Coronary artery disease: Primary care and prevention – 2
Check for differential diagnosis
Some of the important differential diagnosis in the case of acute coronary syndrome are acute pulmonary embolism, aortic dissection, pneumothorax, esophageal disease, perforated peptic ulcer, cholecystitis, gastritis and sometimes even Herpes Zoster of left thoracic region in pre-eruptive phase. A good history, physical findings and sometimes time are needed for an accurate differential diagnosis. Checking for asymmetry of peripheral pulses is often resorted to for excluding aortic dissection, though it may still miss an aortic dissection sparing the branches as in descending thoracic aortic dissection. Missing a differential diagnosis can sometimes be catastrophic. Sometimes differential diagnosis may co-exist with acute coronary syndrome – aortic dissection may be complicated by inferior wall infarction as the dissection flap involves the ostium of right coronary artery. Pneumothorax can be associated with some ECG changes due to the shift of the heart and hemodynamic compromise may be mistaken for cardiogenic shock. Chest X-ray, preferably in erect posture is useful in pneumothorax and perforated peptic ulcer and to some extent in aortic dissection and pulmonary embolism. CT triple rule out is often considered in the emergency department for checking pulmonary embolism, aortic dissection and proximal coronary artery disease.
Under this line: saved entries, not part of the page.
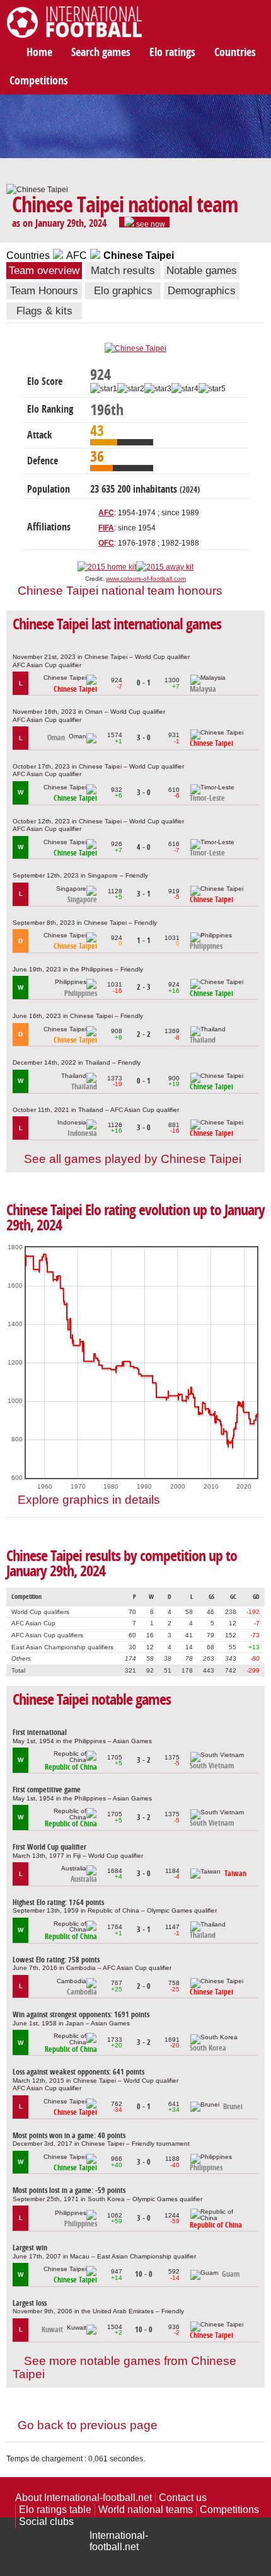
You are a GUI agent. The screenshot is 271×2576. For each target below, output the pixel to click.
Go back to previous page (88, 2425)
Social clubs (46, 2521)
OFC (106, 543)
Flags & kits (44, 311)
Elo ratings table (55, 2509)
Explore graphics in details (89, 1499)
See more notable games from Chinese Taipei (124, 2367)
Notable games (201, 271)
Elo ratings (172, 52)
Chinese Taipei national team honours (120, 590)
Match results (123, 271)
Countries (235, 52)
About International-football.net (83, 2497)
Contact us (183, 2497)
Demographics (202, 291)
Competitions (38, 81)
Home (39, 52)
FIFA (106, 528)
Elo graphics (123, 291)
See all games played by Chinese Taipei (132, 1158)
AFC (76, 255)
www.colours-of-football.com (146, 578)
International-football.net (118, 2541)
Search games (100, 52)
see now (149, 223)
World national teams (145, 2509)
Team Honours (44, 291)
Aspirin and nitrate as initial treatment
Non enteric coated aspirin, to be chewed for buccal absorption and rapid action, is the first drug to be given in suspected acute coronary syndrome. Sublingual nitrates can be used for pain relief, but hospitalise if there is no relief in 5 minutes or if there is worsening. Watch for a rane instance of syncope with initial use of nitrates, especially if the subject walks with a tablet under the tongue. It is always wise to exclude recent use of phosphodiesterase inhibitor sildenafil as nitrate use in these individuals can cause severe hypotension.
Transfer to hospital
It is preferable to transfer a patient with acute coronary syndrome in an ambulance. There is one in 300 chance to develop cardiac arrest en route, which can be better tackled in an ambulance. It has been shown that those who arrive in an ambulance receive earlier reperfusion in the hospital. Pre hospital ECG in the ambulance can be very useful in improving time to reperfusion (even pre-hospital thrombolysis) and preferential transport to PCI (percutaneous coronary intervention) capable centre in case of STEMI is possible. The PCI centre can be informed en route so that the cath lab can be ready at arrival, permitting bypass of the emergency department, thereby improving door to balloon time in case of PCI. It is to be noted that self driven vehicle is never to used in acute coronary syndrome.